I'd actually like to experiment this and see, get the piece of copper that I need, then place the terminals as I diagramed them and see what's going on, is there a simple non-expensive way of doing this?

 

[jim hardy]

Now consider an area element d2f⃗ \mathrm{d}^2 \vec{f}, where the vector points to one of two possible directions perpendicular to the surface element and has a magnitude given by the area of the area element.

Thanks vanhees - i was stymied by notation d²f, unsure what was the d² .
Vector calculus was in 1967 and I'm rustier than the Tin Man .
Just an area of vector of magnitude incremental distance d squared , f denotes it has a direction ?

Now i can accept that integral .
And i do understand that a dot product gives a scalar, and that's "where in the process" it lost its vector property.

Thank you for your effort and patience .


@dlgoff thanks why didnt i think of that ?

thanks guys

 

[jim hardy]

I'd actually like to experiment this and see, get the piece of copper that I need, then place the terminals as I diagramed them and see what's going on, is there a simple non-expensive way of doing this?

Copper sheet is a little hard to find.
An aluminum cookie sheet would work but you'll have to bolt your connections for it's hard to solder aluminum.
Kitchen aluminum foil glued to something flat might work. You'll want it as big as practical to maximize path length hence resistance.

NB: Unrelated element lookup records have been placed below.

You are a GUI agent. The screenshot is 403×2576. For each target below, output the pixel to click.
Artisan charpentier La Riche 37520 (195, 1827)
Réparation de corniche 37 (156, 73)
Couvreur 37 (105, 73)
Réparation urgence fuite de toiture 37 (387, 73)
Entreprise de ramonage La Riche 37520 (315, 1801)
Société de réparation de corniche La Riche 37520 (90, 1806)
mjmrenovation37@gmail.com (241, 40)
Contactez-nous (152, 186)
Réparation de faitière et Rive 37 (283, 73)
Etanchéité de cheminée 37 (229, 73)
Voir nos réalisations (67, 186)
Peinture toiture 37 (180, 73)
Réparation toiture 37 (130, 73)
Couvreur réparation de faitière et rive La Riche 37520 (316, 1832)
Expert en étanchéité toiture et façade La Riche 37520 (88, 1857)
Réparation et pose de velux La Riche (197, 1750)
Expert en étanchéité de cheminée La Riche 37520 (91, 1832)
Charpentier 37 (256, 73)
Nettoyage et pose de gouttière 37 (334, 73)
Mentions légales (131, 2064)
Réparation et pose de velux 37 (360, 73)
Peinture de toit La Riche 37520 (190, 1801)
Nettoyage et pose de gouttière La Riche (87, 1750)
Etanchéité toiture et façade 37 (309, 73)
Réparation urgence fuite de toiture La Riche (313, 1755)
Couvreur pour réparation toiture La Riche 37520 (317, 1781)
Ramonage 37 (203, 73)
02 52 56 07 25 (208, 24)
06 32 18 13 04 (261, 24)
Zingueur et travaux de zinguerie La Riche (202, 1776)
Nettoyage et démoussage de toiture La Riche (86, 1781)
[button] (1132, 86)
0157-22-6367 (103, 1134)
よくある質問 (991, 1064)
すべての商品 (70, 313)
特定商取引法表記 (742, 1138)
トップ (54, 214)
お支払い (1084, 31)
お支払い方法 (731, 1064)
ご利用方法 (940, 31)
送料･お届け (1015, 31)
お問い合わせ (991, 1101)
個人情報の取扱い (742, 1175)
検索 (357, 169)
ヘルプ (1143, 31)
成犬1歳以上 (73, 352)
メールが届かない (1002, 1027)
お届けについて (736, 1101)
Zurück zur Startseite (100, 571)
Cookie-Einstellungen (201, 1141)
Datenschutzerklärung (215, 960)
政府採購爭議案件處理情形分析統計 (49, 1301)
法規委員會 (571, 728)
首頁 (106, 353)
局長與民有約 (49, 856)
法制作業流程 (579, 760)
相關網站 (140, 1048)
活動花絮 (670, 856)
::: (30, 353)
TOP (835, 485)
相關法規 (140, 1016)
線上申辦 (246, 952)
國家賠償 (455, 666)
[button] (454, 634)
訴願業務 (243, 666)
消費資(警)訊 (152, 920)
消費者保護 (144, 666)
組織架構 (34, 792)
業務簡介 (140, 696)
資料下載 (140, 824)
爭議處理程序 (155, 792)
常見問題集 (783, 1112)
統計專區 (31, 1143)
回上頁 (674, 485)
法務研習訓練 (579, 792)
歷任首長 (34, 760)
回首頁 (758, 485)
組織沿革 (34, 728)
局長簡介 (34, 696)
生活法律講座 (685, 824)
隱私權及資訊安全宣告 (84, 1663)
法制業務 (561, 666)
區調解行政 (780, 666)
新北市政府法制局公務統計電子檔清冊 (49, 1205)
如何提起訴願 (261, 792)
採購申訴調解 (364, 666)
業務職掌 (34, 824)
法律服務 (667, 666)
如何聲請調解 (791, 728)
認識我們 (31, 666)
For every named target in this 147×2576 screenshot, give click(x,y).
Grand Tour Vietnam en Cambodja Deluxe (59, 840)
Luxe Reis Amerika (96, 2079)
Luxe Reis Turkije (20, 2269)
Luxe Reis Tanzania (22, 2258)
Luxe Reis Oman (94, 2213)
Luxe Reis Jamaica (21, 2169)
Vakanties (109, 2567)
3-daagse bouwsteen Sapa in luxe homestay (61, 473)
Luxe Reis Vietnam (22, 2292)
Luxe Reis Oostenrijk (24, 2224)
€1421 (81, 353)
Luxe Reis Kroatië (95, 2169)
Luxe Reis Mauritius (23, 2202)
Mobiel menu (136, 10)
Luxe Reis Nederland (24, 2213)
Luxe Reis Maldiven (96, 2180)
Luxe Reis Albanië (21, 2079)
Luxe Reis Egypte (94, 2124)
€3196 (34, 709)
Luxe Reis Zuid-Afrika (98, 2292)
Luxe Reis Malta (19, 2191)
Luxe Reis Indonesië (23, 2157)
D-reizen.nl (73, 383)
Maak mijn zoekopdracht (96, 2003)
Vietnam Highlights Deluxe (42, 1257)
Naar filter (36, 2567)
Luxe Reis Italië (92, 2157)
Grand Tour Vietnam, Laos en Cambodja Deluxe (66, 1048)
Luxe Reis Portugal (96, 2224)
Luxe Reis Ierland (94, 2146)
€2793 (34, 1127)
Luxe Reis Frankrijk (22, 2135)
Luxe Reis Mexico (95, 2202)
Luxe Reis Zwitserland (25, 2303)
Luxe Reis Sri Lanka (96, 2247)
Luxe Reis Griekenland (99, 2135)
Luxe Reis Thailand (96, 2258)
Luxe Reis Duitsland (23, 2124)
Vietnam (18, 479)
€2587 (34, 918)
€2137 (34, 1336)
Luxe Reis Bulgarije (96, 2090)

Any good auto parts or industrial hardware store should have brass shim stock and you can solder to that , just clean it with steel wool and soap first. You'll want it thin, 0.010" or less (<¼mm) , 0.001" if they have it.It may be tricky to get enough voltage to measure
You'll need considerable current through it and you'll measure only millivolts across it.
A car battery charger is a safe source of several amps DC.
An old headlamp in series will allow ~ 3 amps, twice that if you use both high and low beam filaments.

Get creative - we don't know what you have on hand.

This might be an excuse to build yourself a millivoltmeter
http://www.next.gr/meter-counter/checker-circuits/dc-millivoltmeter-l14200.html

I hope you post photos of your setup, along with results.